I was scrambling madly to finish my English paper while pitying myself for being stuck in the dorm’s computer lab. My own computer was out of commission. The hard drive had conveniently crashed, spewing two years of files across data-storage limbo, never to be retrieved again.

“Back-ups? We don’t need no stinkin‘ back-ups.”

Essentially, I was mentally kicking myself in the butt. I’d become too lazy with and reliant upon a modern convenience and I’d gotten burned. But, I’m wandering from the point of this week’s tale, which began when I overheard the frustrated exclamation:

“I can’t believe it. I’m being discriminated against!”

My ears perked up. My fingers froze. By the voice, I knew it was a white female. Immediately suspicion arose within me. I inquired as to her transgressor. Sure enough it was them—those evil fiends whom I have heard so many rumors about as of late.

The culprit was NIU’s Peer Assistant Learning (PAL) program. PAL provides free tutoring for students, but there are a few strings attached to their services. In order to be a pal of PAL—and to be able to receive tutoring—you have to be either a minority, disabled, or on financial aid. Our damsel in distress in the computer lab obviously was none of these.

The next day I took a trip to PAL’s office to check the place out. To my dismay I found all I had heard to be true. Not only can’t you get free tutoring from PAL if you’re not a minority, disabled or on financial aid, you can’t get any tutoring at all.
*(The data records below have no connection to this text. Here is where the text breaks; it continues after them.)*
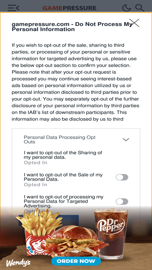The height and width of the screenshot is (270, 152).
Task: Open site search via magnifier icon
Action: [x=139, y=8]
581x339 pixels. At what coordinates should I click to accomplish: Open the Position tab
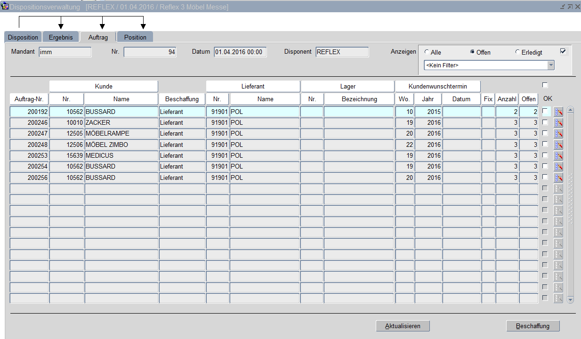click(x=135, y=37)
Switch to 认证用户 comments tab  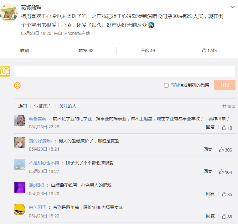(43, 106)
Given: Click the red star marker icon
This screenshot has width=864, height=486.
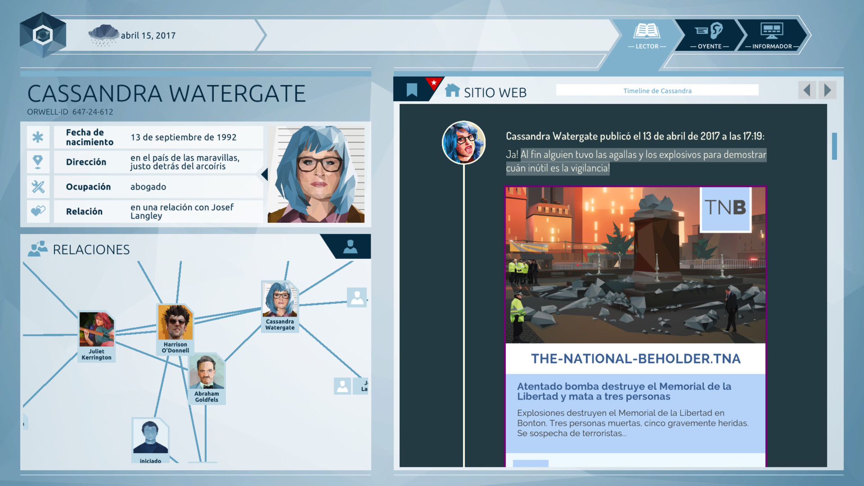Looking at the screenshot, I should click(433, 83).
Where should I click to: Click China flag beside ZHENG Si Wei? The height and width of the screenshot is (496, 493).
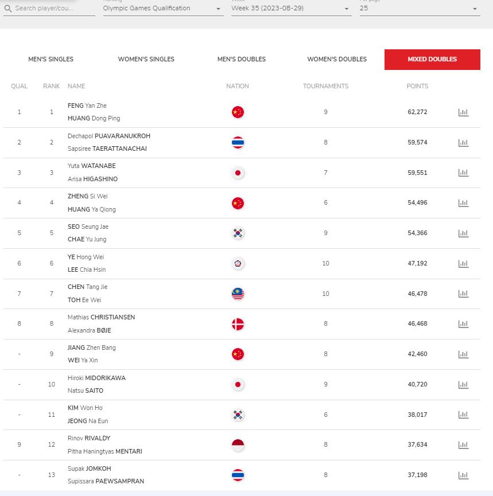coord(238,203)
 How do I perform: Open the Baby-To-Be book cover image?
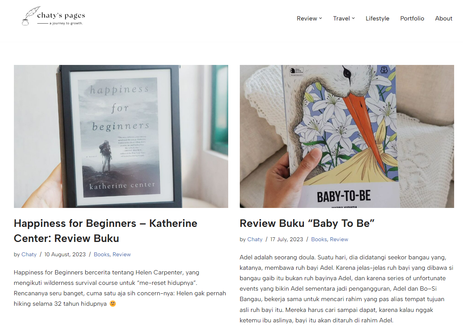coord(347,136)
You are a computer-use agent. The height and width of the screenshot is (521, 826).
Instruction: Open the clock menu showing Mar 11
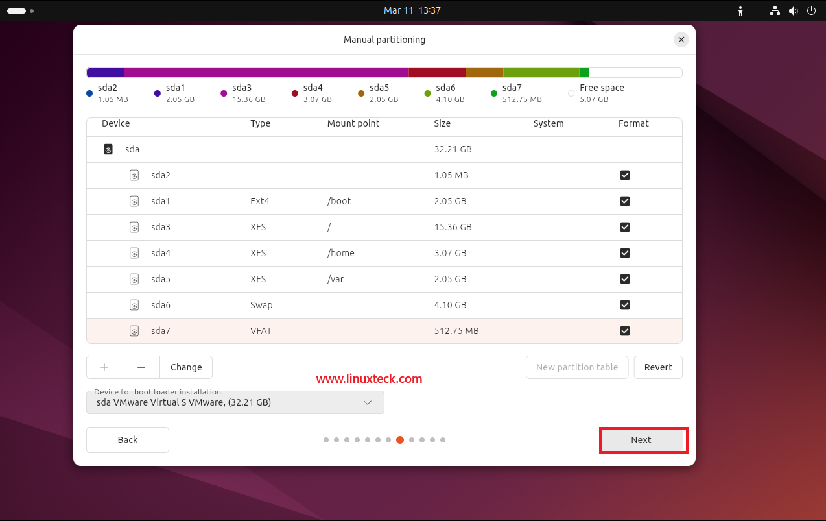412,10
Sounded like something of a raw deal to me.

I asked the girl at the desk why this was the case. In so many words, she told me that the program was funded by organizations that required their money be spent on those types of people. She added, for the record, “We would love to tutor everyone if we could.”

Later that day I made a few calls to various officials and departments around campus to find out where a student in need could get tutoring. Nobody really knew. There was this department here which had a learning lab, or maybe a list of freelance tutors available from that one, but it became painfully obvious that there is no centralized tutoring service

at this campus if you don’t qualify for PAL.
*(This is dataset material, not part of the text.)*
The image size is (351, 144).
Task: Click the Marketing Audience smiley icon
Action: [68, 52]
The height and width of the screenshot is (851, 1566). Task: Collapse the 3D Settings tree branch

Whoops, almost forgot, athletes get free tutoring too. I have no idea whatsoever how anyone would ever get the notion that athletics is an over-funded department.

What everything seems to boil down to is if you’re not a minority, on financial aid, disabled or an athlete, not only might you have a heck of a time finding a place where you can get a tutor, you’re going to have to pay through the nose for the service.

Something struck me as odd while I pondered over this list of “worthy” students. The people who are getting all the help and receiving it for free are also the ones most likely to have gotten to this school on some sort of financial assistance or scholarship anyway. Don’t those of us who are stuck footing the bill for our education deserve some sort of assistance too?

I don’t bear any grudge against PAL or the students they do help because I realize the money they’re using is money mandated by the state and other organizations to target certain groups. As for the athletics—then again, maybe I shouldn’t voice my opinion on that one for fear of a frenzied herd of football players armed with baseball bats.

Although this is a column, and columns tend to express an individual’s viewpoint—a fact which a few authors of letters-to-the-editor don’t seem to comprehend—I am uncertain where I stand on this issue. I do believe it is somewhat unfair for students who are already paying their way through NIU to be gypped on services which financially assisted students are eligible to receive. However, being one of those students who fall into PAL’s tutoring mandate, I know there are specific cases where students do need a hand, while athletics should never appear among those.

Nonetheless, it seems to me that without easy or affordable access to academic assistance, NIU’s mainstream students are getting a raw deal.